What I Want From You Is Sweet is the debut release from Orion Rigel Dommisse on Language of Stone, the Philadephia-based label run by Greg and Jessica Weeks (members of Espers and Woodwose respectively). The album was recorded and mixed to entirely analog formats at Greg’s Hexham Head studio with Orion and Greg co-producing. What I Want From You Is Sweet is released September 25 on Language of Stone, distributed by Drag City Records.

This is classical music set to Lucio Fulci’s The Beyond, folk music from some lost Balkan province where moonlight feeds all need for Vitamin D. Orion sings and plays electric cello, Wurlitzer electric piano, omnichord, Univox Mini-Korg and Metallaphon. She’s accompanied by Margaret Wienk (Fern Knight) on acoustic cello, Robert Pycior on electric violin, acoustic guitar, Jesse Sparhawk (Fern Knight) on harp and Greg Weeks on bones, bell, and electric guitar. Orion’s text is a dark, rich blood that oozes through organs, infusing them with all manner of unearthy metastices; mutations which allow them to evolve through pain, survive the corruptions of this world and deliver upon it an inverse of the negativity it so often yields. Orion feels the world like few others can.

On the surface the song-world Orion Rigel Dommisse has created on What I Want From You Is Sweet is marked by death, desolation and personal disaster.
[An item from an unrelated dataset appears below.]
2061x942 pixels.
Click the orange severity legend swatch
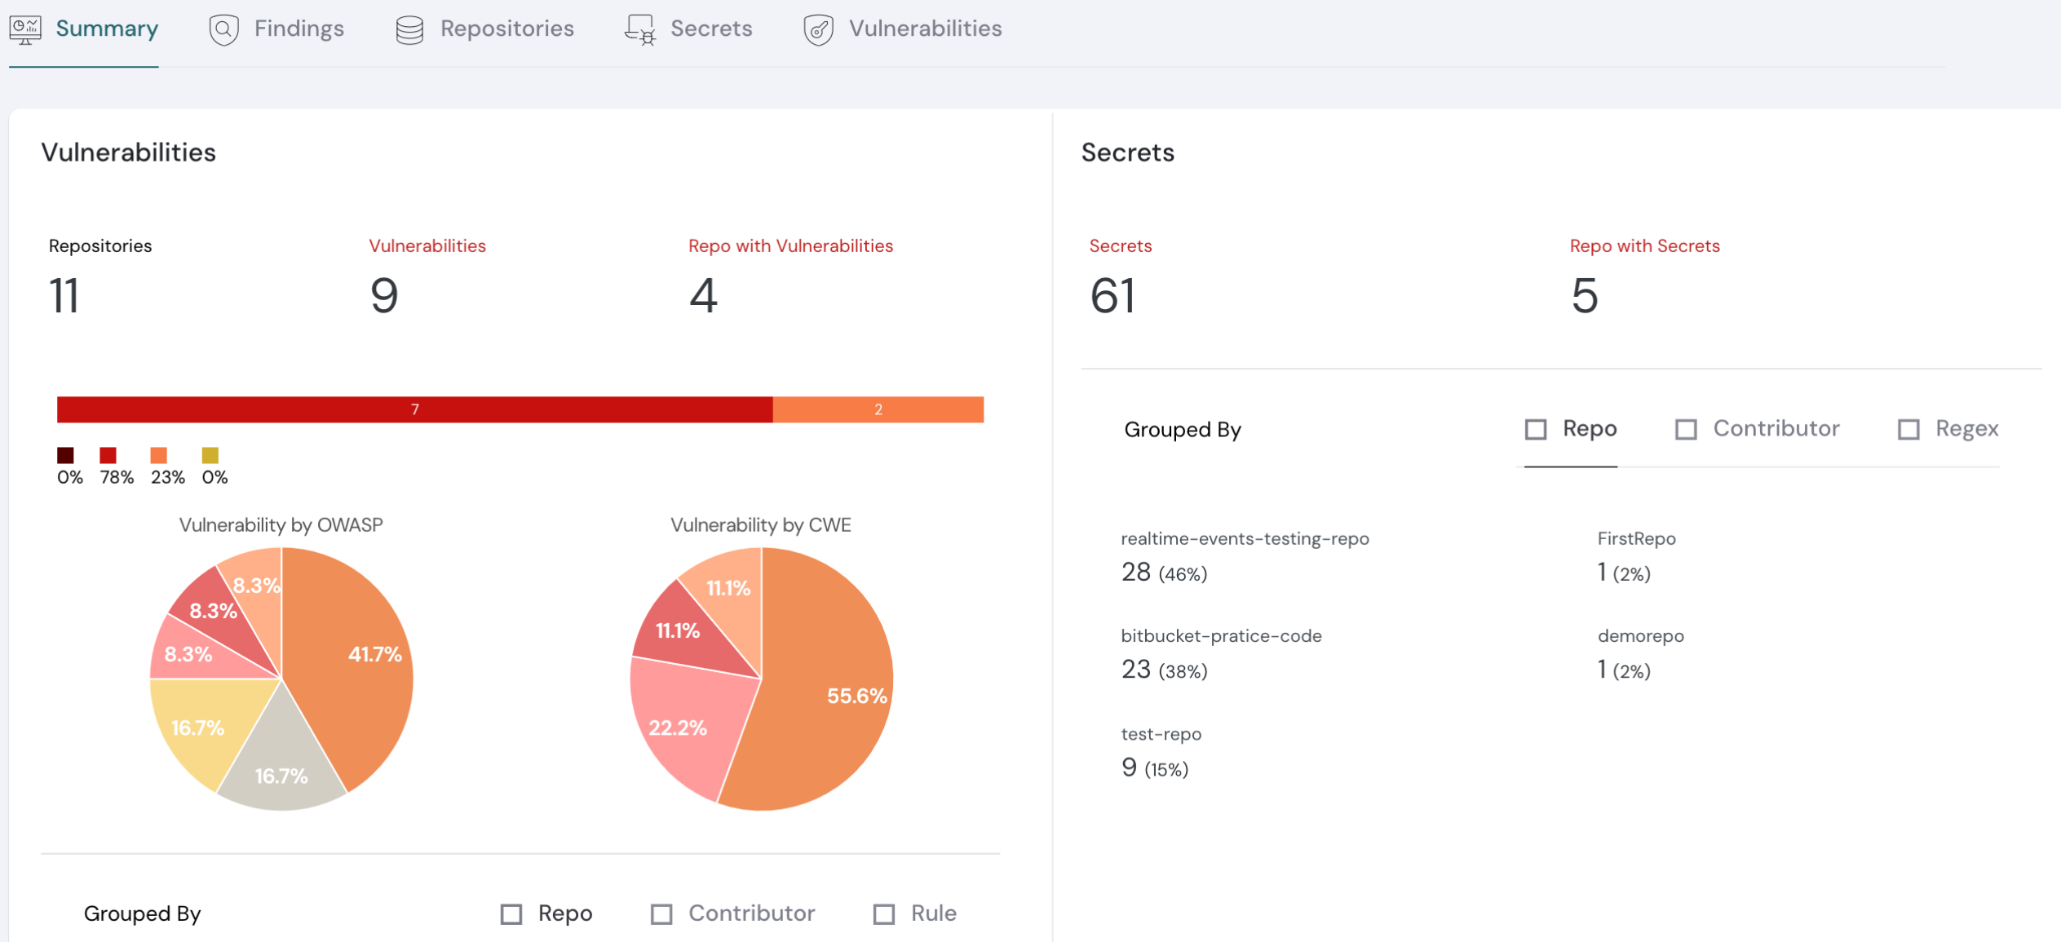coord(161,455)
That the events populate a fairy-tale-like terrain is no small point. The transmutation of terror and dread into a manageable folkloric currency makes complete sense given the fantastic elements sewn within Orion’s singular visions. “Fake Yer Death” was written when she was homeless and squatting at a college she wasn’t enrolled at (she liked using the pianos and library); it was a small, secluded campus and only a few people knew she wasn’t a student. She says “I think the song might be about how nice it feels when no one knows where you are and have no way to contact you.” “A Faceless Death” is loosely based on a Grimm fairy tale about putting back together someone’s bones to bring them back to life; it’s about dying unexpectedly, not leaving a will so that people you love have to figure out what to do with your body. “Suicide Kiss (Because Dead)” is a cover of a Japanese song from the film Suicide Club; a glam rock band sings it while stomping on people and animals under white sheets. As with the best fantasy tales, Orion’s songs thread multiple meanings, some obvious, others occluded, through a linear narrative of disarming depth. All the while the tone is charged, with menace and beauty.

Orion Rigel Dommisse grew up in Virginia and has played piano and cello since childhood. She moved to electric cello upon joining a very loud band called “Kiss Kiss” (with Robert Pycior who appears on her solo debut). She left that band to play her own music which she writes, “because it’s the way I’m able to be most honest to myself and to other people.”